Langiva, angered by Ulrich's continued defiance, has him bound between two powerful draft horses to be drawn and quartered. Hob, instead of letting Ulrich be torn apart, has the horses pull enough to stretch Ulrich like he is on a rack, torturing him. Ulrich appears to break and begs that Osmund be allowed to administer last rites. As the young monk begins to do so, he removes Ulrich's outer garment.
Ulrich's body is covered with large, bleeding sores. He has contracted the bubonic plague, and has now brought it to the village as his instrument of dark justice for its ungodliness. The villagers begin to scatter, spooking the horses, who tear Ulrich apart. The remaining soldiers manage to grab a dropped knife, cut themselves free, and overpower the remaining villagers. Hob is captured alive and most of those who remained are killed. Of the soldiers, only Wolfstan survives.
Osmund runs after Langiva and accuses her of killing Averill. Langiva answers that she has no powers, no sorcery; she is merely an extremely skillful herbalist who used some 'parlor' tricks with her mastery of herbs and her ability with verbal persuasion, to give the villagers confidence and independence. She is not a witch, merely a good leader. She insists she did not kill Averill; she had found her alive in the forest and merely kept her drugged as part of the plan to convert Osmund. As she walks away, Osmund begs Langiva to bring Averill back, but she coldly tells him she has no power to do so; she scornfully suggests he pray to God and ask Him instead.

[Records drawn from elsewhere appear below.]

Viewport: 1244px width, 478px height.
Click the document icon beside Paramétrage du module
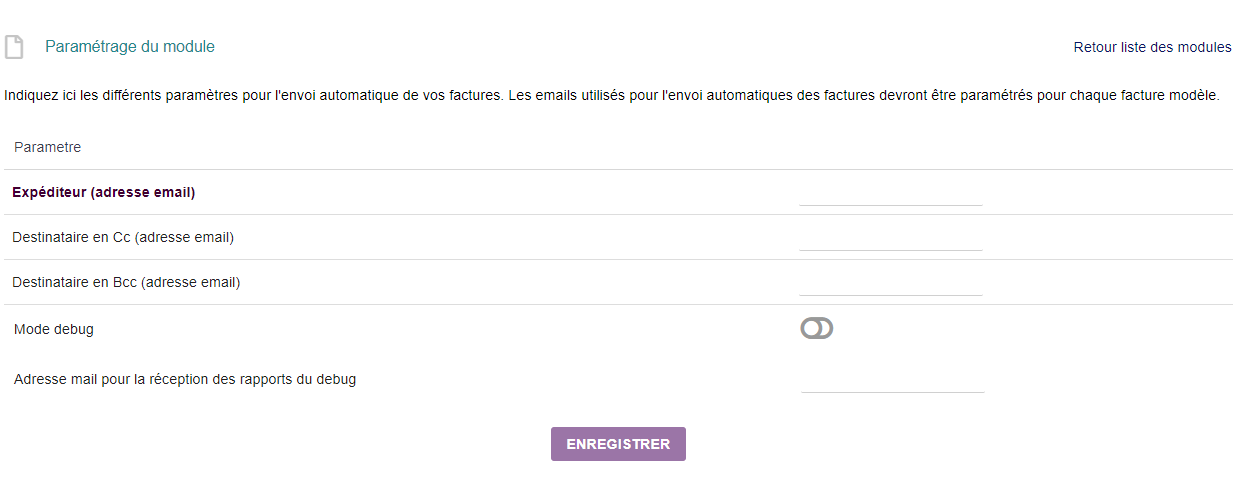(14, 47)
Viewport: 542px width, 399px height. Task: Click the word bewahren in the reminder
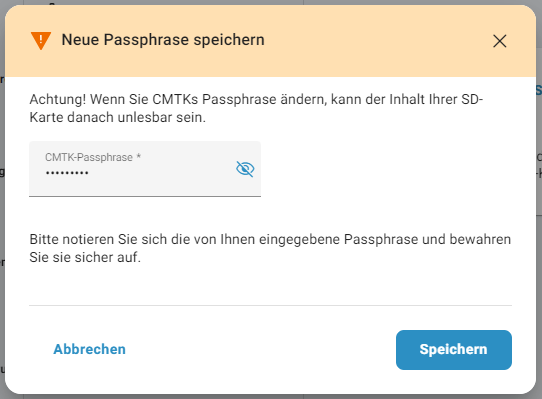(480, 239)

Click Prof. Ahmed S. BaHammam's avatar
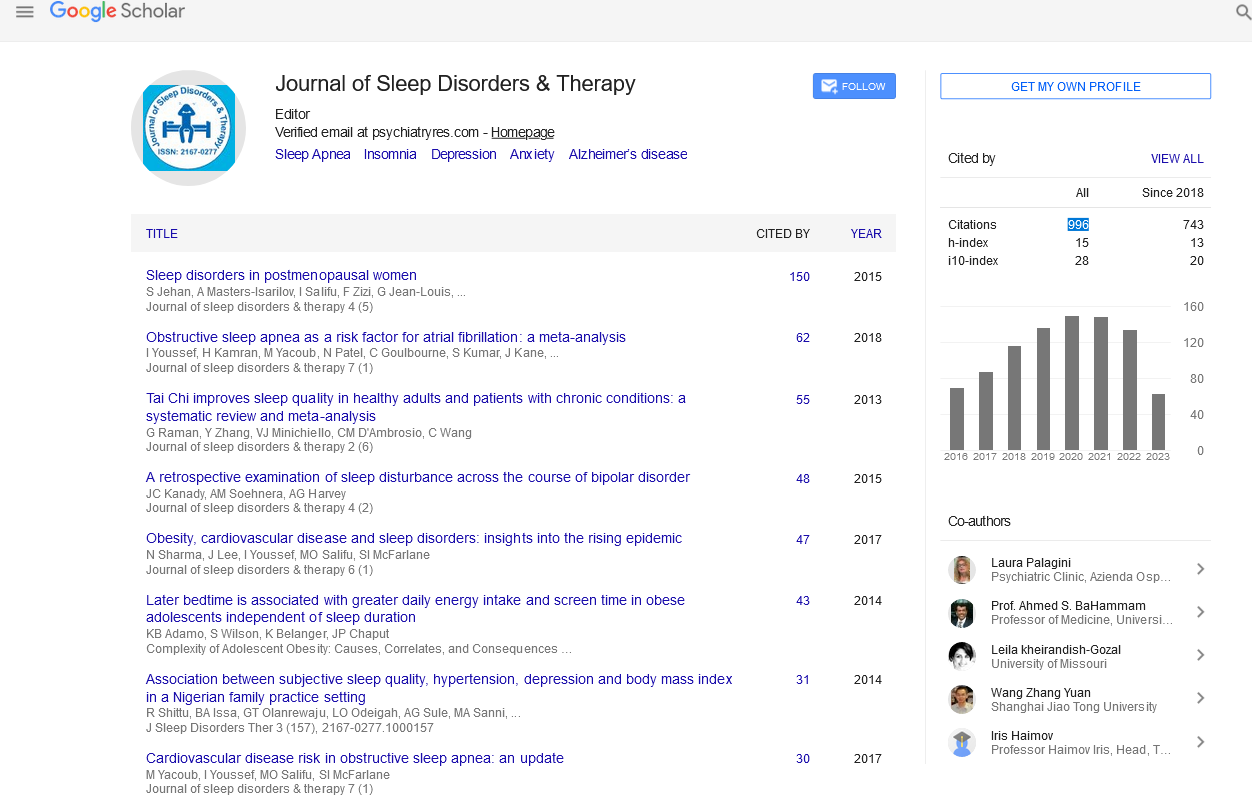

Wolfstan places Hob in a restraint device hooked up to the wagon they brought. He is bringing Hob back to the Church to be put on trial as the village necromancer. But, as he explains in a voiceover, he knew that Hob was not guilty of witchcraft or any form of demonic consort. The village remained free of the bubonic plague not through witchcraft or necromancy, but merely by its remoteness from the rest of civilzation. Once Ulrich was found to have brought the plague to the village, any of the villagers who didn't die in battle with the soldiers were quickly wiped out by the illness.
Wolfstan brings Osmund safely back to the monastery en route to the Church. Although he prays for Osmund to have a long, peaceful life, a series of voiceovers provided by Wolfstan show that Osmund's life became anything but peaceful. Wolfstan explains that he never saw Osmund again, but heard the terrible stories:
Averill's death left Osmund nearly mad with grief. Desire for vengeance on Langiva turned his heart stone cold, and he took up the sword as an inquisitioner for the Church, leading merciless crusades against perceived witches. He saw Langiva's face in every woman who was tortured and killed at his command. He is shown delivering a terrified young woman to a dungeon, where she is brutally tortured; he watches impassively as her toes are crushed with metal pliers, and orders her to be killed when she still does not confess to heresy and witchcraft.
Wolfstan's closing voiceover offers a prayer that Osmund somehow found peace in his work, as Osmund is seen presiding over a dark execution where a young woman suspected of witchcraft is dragged in terror from the village fields as she is working there, and burned alive. Fade to black.